The garish beauty of Belfast gets screen time for once in its hard-toiled life. Alas in grainy footage. That’s my biggest issue with this art piece: the street footage isn’t just as pristine as I would have liked for the size it will be projected to on cinema screens nationwide. Although thanks to the meditation in colour with which we are eased into the film, local audiences will see newness within the already accessible iconography of Belfast. For all the films and television being made here right now, it’s rare to actually see these streets playing themselves, with no dark, serial-killer undertones in the periphery. It deals with national identity in a positive way, with the exception of one or two jarring, unwelcome allusions to the Titanic.

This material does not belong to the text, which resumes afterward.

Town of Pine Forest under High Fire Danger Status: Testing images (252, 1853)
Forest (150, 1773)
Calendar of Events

“Crime Could Happen Here. Love Might Happen Here.”

The duality of consciousness, as Belfast and as a filmmaker, and the walking epic is very – and please don’t stop reading at this point -Wordsworthian. Everyone is struggling how to define this film. Documentary? Experimental? Eclectic Narrative Hoo-Haa? It might be best described as Romanticism. What it demonstrates isn’t necessarily ‘love’ or ‘endearment’ for the city – we’re far more nuanced than that as a people. Perhaps it’s merely an appreciation and celebration in our ways – Rosie and Maud are a prime example of that. An indulgence in the highfalutin for a change (I am the second to raise my hand as being entirely guilty of this).

Given that so much consideration is put into exploring Belfast’s relationship with itself, we are left wondering how the rest of the UK has watched this film. Is it lost in translation? Do they know how teary-eyed our screenings were? Can they appreciate that? Cousins’ self-awareness, a theme of contemporary Northern Ireland, seems to say ‘I know my place’ and yet humbly knows itself to be important in the grand scheme of things. Even if the Belfast depicted, the true Belfast, doesn’t appeal to audiences overseas and across borders, we don’t mind. In fact we understand. We should be proud that this film hasn’t been given the glossy Discover NI Propaganda sheen – not one mention of Game of Thrones I’ll have you know! It doesn’t dwell longer than necessary on common knowledge, giving it more time to praise its people in a portrait of anonymity, with a Translink bus as a setting, of all places.

The film hasn’t overtly changed my opinion of Belfast, having become a sentimentalist towards it in recent years. It has made me realise that it’s a good hometown. I do feel that those tourists who book mini-breaks will get massively let down because there’s really not much to do. But it is worthy of study. It’s the slightly-removed, sense of community we have here. The shared hardships too. It is, and always will be, the rapport we all have with each other and everyone else that ‘is’ Belfast.